Al final del libro hay otro detalle contradictorio en esa teoría contradictoria que era el estructuralismo: si no tiene en cuenta la cronología del autor para respetar el análisis inmanente, ¿por qué repasa los rasgos del carácter de Baroja que pueda haber en Manuel? Quizá lo hace porque antes, después de muchos gráficos explicativos, había concluido que la voz de Baroja está en los abundantes diálogos de Roberto Hasting, pero eso, en estructuralismo, no es nada, y se tiene que emparejar con su opuesto, Manuel.
Da lo mismo. El capítulo del análisis de figurantes sigue siendo modélico, una forma de leer completamente, de husmear aquello que sin darse cuenta penetra en el lector y le hace conformar la idea que tiene de sus personajes. Tiene su poco de trampa, claro, porque con membra disiecta uno puede conjeturar lo que se le tercie y ordenarlo para que suene verosímil. Pero aun así es una delicia expositiva. “Entretenitiva”, como dice Alarcos.

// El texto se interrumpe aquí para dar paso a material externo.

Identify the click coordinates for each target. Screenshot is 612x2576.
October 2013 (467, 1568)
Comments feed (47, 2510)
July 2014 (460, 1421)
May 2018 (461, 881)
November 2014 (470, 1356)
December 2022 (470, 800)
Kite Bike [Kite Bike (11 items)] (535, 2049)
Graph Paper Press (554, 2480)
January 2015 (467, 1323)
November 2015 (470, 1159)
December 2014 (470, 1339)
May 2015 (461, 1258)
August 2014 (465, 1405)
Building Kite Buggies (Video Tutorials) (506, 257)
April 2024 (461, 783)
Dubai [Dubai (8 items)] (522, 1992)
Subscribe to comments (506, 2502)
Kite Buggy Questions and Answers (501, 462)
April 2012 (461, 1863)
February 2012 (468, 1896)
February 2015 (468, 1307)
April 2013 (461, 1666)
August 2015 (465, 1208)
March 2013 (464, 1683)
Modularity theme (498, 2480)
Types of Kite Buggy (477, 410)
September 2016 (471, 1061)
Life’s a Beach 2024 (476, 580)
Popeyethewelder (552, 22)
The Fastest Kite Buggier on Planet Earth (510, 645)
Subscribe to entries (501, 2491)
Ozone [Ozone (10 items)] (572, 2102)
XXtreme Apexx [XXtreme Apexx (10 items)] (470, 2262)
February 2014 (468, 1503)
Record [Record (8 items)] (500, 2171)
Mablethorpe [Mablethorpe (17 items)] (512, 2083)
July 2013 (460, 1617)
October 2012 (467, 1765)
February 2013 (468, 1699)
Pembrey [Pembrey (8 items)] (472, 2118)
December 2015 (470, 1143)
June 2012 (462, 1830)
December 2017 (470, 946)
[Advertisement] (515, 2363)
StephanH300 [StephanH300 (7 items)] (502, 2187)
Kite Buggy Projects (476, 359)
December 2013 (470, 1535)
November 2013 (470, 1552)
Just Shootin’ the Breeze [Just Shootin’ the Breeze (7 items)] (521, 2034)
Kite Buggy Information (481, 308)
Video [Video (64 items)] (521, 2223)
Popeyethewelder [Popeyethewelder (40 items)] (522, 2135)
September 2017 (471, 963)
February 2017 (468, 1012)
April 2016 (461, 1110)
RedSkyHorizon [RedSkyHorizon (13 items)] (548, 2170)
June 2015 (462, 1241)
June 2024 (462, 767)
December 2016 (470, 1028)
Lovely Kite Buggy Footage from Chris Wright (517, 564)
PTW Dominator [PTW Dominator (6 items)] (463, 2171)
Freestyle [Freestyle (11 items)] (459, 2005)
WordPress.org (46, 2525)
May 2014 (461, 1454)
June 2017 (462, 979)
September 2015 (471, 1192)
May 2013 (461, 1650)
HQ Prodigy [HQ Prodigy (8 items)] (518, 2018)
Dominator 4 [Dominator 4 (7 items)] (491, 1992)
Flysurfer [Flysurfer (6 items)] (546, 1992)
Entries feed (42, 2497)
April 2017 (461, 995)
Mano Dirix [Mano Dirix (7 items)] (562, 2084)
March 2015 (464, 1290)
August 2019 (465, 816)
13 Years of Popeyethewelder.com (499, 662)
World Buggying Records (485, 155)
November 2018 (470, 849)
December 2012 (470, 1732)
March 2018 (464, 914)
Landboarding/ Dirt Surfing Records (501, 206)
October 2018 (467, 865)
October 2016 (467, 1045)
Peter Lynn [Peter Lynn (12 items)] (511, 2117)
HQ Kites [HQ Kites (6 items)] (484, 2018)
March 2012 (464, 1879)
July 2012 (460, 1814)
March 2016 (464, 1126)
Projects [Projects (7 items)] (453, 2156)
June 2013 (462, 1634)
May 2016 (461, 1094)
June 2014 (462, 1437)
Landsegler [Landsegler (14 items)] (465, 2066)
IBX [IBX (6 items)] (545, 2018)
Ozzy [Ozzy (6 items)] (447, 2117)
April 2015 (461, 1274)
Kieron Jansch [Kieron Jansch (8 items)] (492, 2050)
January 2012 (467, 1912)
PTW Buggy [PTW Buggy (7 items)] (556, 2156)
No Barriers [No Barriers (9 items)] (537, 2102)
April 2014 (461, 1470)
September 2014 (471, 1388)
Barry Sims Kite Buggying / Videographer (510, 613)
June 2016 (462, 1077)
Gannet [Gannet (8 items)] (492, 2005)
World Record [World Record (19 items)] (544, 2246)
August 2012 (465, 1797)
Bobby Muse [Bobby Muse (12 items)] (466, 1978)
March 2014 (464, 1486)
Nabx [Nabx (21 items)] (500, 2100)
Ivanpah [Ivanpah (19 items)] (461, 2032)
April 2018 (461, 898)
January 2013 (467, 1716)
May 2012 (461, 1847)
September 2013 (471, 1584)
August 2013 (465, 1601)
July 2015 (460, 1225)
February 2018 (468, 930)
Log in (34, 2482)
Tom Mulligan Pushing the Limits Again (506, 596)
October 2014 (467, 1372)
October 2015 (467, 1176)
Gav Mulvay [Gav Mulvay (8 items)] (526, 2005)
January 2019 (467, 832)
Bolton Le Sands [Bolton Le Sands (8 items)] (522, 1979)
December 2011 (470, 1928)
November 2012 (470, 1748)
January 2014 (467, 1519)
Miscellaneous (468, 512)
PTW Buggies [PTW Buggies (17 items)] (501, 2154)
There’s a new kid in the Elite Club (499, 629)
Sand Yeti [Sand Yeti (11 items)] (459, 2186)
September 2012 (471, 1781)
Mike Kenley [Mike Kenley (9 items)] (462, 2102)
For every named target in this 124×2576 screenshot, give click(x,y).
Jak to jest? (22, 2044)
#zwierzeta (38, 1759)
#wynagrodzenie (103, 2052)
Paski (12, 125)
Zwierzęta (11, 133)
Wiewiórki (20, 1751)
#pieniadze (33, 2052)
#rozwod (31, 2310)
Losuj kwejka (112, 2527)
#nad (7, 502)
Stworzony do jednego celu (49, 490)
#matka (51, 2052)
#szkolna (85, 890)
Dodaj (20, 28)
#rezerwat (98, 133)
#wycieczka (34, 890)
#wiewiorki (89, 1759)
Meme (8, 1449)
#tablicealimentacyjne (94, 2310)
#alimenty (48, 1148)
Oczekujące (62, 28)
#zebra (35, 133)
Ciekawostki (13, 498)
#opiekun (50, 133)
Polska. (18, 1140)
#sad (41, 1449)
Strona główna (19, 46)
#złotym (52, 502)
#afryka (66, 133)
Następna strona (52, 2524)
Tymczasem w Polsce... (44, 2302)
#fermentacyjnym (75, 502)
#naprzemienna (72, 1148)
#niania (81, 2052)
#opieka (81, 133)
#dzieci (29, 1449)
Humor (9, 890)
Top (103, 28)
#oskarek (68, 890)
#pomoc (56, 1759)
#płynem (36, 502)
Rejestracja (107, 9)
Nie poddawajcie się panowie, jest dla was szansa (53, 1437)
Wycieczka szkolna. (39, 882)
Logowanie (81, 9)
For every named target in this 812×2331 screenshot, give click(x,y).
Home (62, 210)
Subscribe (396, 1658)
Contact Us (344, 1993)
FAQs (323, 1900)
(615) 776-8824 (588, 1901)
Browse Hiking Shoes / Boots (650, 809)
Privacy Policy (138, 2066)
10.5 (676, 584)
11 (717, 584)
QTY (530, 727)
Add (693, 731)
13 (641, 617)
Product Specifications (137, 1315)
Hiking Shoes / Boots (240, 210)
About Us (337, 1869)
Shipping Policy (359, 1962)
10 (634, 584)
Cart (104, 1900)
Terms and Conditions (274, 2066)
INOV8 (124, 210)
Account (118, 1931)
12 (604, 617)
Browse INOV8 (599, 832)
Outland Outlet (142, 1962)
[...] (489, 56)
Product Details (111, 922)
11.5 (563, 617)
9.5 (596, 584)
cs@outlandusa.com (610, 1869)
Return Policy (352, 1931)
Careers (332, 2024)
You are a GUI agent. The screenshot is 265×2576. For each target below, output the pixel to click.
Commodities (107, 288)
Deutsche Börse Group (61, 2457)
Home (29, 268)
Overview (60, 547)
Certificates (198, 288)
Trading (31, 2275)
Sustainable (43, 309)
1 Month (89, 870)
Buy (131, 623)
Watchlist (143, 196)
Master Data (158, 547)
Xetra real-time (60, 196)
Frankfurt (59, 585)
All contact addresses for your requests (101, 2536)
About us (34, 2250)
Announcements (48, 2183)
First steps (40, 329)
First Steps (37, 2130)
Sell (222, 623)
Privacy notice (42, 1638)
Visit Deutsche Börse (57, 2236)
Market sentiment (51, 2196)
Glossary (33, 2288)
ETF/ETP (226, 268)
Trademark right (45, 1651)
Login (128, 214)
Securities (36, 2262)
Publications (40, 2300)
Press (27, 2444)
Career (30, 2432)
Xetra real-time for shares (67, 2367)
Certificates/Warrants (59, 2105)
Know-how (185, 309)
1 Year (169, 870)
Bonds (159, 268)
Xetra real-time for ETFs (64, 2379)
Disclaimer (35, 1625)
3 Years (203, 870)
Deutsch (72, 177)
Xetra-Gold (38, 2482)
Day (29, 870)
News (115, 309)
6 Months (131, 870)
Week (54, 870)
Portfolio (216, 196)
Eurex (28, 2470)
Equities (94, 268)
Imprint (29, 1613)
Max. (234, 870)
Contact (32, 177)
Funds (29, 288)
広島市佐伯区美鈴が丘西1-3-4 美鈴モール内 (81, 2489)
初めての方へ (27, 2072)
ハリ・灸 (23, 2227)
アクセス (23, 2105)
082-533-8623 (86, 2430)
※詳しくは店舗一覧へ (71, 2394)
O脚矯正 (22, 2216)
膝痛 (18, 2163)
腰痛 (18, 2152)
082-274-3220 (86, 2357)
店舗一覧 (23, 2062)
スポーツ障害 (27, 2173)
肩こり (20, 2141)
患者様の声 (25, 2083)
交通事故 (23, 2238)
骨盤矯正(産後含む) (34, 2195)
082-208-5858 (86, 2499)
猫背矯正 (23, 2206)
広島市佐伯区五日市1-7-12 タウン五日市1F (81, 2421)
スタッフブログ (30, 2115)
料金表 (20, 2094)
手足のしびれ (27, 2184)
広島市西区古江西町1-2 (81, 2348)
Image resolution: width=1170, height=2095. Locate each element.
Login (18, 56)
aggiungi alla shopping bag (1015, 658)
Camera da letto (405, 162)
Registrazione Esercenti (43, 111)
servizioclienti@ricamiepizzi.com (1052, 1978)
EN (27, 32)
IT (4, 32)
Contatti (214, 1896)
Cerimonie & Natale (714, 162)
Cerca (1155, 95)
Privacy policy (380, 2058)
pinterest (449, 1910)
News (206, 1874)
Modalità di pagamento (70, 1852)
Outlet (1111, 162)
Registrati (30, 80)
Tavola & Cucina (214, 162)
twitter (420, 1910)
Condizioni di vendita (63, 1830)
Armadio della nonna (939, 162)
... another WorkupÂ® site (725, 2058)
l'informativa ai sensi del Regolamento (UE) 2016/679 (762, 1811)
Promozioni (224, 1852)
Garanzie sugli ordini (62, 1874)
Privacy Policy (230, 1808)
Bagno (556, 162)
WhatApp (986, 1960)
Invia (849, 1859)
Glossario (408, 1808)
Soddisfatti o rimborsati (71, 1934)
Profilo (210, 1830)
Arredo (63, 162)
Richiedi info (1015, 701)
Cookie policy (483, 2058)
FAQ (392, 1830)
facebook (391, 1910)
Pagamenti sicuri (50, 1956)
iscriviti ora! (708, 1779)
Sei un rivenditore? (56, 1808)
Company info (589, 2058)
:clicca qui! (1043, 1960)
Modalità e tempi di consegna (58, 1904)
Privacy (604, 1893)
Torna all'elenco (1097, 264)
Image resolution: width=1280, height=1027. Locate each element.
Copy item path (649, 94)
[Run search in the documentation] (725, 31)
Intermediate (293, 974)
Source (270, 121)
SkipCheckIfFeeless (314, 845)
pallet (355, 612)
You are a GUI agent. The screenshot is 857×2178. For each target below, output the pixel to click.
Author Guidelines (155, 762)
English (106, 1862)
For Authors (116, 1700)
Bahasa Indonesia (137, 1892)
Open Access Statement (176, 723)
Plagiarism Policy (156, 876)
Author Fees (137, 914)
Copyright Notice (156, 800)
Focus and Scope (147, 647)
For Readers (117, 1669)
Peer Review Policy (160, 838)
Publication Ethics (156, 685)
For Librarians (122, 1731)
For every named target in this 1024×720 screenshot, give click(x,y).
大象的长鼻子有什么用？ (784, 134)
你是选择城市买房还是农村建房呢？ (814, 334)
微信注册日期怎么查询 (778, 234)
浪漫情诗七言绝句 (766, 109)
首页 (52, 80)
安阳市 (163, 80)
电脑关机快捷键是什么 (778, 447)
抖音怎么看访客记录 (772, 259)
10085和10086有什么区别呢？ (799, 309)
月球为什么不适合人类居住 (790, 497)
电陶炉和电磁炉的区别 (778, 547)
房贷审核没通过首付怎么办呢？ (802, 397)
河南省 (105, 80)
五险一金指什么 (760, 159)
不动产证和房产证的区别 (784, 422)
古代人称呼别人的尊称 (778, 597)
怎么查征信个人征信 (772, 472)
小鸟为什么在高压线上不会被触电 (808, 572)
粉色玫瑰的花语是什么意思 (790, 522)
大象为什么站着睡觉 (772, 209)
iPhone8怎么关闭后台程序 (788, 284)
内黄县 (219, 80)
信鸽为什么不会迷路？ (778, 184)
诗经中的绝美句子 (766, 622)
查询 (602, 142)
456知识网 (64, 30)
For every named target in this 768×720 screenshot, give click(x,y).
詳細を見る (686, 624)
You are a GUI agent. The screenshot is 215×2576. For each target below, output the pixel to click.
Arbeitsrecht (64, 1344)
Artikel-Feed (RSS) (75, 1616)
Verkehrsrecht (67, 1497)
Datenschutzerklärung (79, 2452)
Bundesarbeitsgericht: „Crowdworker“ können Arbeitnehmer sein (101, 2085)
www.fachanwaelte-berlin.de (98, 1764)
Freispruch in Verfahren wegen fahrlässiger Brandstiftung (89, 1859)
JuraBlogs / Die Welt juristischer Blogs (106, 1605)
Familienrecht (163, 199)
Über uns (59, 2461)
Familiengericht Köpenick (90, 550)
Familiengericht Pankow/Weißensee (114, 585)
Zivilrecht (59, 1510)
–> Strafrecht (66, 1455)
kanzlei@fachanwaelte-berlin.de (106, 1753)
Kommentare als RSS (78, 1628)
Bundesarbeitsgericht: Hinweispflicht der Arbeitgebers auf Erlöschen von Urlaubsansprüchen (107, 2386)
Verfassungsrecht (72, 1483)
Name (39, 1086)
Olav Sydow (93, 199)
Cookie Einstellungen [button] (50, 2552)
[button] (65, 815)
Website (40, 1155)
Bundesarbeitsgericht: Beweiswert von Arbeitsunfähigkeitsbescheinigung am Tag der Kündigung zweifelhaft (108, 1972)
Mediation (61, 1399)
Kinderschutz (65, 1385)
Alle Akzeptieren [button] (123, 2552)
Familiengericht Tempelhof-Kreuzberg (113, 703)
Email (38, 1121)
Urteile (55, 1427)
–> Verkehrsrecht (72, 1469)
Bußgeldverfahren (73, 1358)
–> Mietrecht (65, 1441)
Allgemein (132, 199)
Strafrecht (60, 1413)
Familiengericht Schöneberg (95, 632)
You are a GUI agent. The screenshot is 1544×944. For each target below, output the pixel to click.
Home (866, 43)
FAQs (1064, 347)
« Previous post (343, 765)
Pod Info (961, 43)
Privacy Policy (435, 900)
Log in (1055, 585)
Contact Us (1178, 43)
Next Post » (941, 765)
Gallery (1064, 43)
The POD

Ese fue el fallo del análisis estructural, tratar el texto como si la exactitud de sus moléculas ya estuviese, si no en la voluntad, si en la maestría  del autor. Solo una vez nombra los folletines, para citar esas primeras páginas almidonadas de La Busca. Pero a un estructuralista ni se le pasa por la cabeza que todos los cambios y avances proceden de una cierta intuición inmensurable, de un estado de gracia narrativo que varía los tonos cuando se necesita, sin premeditación ninguna. En el fondo de los formalistas anidaba una idea de subversión, como si por métodos científicos, estudiables, practicables, se pudiera no solo analizar el arte sino incluso generarlo. Cuando veo los rimeros de novelones históricos o amatorios clonados en la mesa de novedades, pienso si no serían unos visionarios. Los folletinistas que gustaban a Baroja no utilizaban plantillas tan falsas y tan rígidas.